Miguel
Le Carré, Willebroek, le 27 janvier 2013
Pour un weekend tout en contrastes, ce fut plutôt réussi. Alors que la veille, l’auteur de ces lignes finissait légèrement cramé au Fuse au son du live (un peu inégal) d’Isolée et du DJ set (autrement plus efficace) d’Efdemin, c’est au Carré de Willebroek qu’il se rendait ce dimanche soir histoire de faire passer sa gueule de bois en compagnie de Miguel et d’un public pas vraiment semblable à celui croisé la veille rue Blaes ou lors de n’importe quel concert au Bota ou à l’AB. Disons qu’on avait la légère impression que les fans de Miguel avaient tous sortis leur tenue de soirée pour assister à sa prestation.

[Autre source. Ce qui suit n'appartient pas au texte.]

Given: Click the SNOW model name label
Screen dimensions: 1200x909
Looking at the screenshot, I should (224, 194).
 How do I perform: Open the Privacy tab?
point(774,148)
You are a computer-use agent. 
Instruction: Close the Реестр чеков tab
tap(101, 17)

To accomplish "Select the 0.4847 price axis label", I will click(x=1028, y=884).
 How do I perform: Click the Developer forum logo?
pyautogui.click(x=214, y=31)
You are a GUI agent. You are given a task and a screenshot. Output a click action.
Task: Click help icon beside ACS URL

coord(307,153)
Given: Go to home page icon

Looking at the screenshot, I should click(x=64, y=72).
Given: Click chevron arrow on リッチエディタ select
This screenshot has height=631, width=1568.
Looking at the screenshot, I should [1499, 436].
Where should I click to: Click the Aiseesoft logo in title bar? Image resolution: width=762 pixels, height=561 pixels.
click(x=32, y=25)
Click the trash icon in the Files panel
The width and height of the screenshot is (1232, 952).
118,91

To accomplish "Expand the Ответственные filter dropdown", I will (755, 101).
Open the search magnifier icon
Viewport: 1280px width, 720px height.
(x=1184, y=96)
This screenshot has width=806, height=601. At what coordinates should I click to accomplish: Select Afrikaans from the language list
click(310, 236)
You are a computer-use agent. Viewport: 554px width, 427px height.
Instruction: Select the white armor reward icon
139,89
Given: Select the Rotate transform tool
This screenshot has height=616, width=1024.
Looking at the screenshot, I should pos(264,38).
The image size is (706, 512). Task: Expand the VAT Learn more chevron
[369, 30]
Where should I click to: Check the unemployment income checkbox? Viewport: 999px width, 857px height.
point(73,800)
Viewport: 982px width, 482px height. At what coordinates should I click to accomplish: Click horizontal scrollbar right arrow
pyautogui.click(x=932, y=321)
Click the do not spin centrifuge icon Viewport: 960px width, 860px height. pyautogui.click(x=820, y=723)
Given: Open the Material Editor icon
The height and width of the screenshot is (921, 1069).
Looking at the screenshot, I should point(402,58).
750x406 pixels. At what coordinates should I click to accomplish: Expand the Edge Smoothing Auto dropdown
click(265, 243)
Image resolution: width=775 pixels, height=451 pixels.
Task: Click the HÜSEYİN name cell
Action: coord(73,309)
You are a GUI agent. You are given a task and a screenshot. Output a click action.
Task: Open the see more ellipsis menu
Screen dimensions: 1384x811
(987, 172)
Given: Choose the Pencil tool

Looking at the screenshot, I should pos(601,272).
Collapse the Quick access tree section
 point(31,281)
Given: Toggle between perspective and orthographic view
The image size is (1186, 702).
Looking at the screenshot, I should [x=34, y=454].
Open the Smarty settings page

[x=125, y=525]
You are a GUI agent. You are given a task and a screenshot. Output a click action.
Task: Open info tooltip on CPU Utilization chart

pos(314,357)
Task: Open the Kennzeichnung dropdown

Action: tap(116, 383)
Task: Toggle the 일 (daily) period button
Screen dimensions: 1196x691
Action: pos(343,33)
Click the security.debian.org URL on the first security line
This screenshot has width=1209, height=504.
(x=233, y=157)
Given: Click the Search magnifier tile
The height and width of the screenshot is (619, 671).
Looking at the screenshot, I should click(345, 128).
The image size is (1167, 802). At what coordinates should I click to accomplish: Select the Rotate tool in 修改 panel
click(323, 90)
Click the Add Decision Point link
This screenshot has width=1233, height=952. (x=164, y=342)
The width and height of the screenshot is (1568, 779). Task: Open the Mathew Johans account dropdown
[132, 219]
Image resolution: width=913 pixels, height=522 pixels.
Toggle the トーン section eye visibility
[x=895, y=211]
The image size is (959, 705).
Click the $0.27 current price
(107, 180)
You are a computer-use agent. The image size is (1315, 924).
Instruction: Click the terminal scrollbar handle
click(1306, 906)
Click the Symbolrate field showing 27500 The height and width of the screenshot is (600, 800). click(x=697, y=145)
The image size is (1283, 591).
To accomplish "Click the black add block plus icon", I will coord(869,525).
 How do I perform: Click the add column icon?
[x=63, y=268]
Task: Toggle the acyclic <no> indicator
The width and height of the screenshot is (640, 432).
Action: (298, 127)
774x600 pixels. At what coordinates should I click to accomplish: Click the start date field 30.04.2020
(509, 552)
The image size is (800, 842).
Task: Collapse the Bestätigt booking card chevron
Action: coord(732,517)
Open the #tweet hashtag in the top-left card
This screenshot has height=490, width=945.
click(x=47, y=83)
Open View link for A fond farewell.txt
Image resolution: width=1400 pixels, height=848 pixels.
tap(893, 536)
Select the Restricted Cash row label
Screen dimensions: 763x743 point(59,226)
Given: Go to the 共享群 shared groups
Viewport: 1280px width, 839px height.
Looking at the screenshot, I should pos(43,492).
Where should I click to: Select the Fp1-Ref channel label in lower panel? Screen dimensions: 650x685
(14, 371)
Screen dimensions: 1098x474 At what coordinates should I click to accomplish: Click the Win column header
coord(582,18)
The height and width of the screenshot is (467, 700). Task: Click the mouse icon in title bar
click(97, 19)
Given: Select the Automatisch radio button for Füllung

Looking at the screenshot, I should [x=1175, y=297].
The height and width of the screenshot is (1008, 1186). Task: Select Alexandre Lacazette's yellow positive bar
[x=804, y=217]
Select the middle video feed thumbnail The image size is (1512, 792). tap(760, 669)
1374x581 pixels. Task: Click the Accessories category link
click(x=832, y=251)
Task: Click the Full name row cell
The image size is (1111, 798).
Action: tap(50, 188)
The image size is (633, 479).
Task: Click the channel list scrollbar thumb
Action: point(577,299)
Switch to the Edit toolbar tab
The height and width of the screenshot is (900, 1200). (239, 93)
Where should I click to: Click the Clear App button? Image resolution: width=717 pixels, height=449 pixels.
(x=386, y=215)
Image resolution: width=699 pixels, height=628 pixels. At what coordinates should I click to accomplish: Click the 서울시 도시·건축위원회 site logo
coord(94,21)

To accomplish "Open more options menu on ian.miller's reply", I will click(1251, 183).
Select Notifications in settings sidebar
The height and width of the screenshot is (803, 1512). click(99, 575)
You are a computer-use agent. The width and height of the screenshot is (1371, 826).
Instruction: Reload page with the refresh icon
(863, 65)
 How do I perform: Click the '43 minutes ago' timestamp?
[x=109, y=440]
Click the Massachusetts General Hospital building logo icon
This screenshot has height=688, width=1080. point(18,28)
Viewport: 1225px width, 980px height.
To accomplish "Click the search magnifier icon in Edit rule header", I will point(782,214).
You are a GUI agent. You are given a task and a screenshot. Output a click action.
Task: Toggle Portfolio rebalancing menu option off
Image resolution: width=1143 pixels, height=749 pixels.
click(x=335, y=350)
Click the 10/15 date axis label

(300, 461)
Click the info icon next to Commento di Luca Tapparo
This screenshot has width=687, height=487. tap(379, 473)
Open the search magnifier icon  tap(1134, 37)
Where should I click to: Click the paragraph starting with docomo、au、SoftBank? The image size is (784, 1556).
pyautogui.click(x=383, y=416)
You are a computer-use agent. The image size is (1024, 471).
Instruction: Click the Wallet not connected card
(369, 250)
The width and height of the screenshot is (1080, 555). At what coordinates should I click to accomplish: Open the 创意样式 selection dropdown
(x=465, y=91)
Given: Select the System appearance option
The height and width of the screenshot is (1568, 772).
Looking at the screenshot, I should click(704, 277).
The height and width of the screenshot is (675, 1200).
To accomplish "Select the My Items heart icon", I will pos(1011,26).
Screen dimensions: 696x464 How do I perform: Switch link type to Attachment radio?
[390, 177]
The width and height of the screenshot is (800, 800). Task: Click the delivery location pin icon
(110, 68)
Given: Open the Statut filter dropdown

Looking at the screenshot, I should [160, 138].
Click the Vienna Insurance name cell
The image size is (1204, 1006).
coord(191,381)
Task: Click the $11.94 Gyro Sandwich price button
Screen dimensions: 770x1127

Evidemment, on pourrait consacrer un seul paragraphe à l’endroit, tant celui-ci symbolise l’antithèse de valeurs musicales et esthétiques défendues, non sans une certaine mauvaise foi, par GMD. Pour les incultes, le Carré est cette boîte bien connue des footeux et autres BVs à l’égo surdimensionné, et dont le soundsystem crache à longueur d’année de la house bien pupute, de l’EDM des familles et des « club mix » de trucs qui cartonnent à la radio. Et puis occasionnellement, il y a même des concerts. Un petit tour sur YouTube et on tombe sur des vidéos de « concerts » de Flo Rida ou de l’indien des Black Eyed Peas - mais oui, celui que même les autres dans le groupe ils savent probablement pas comment il s’appelle.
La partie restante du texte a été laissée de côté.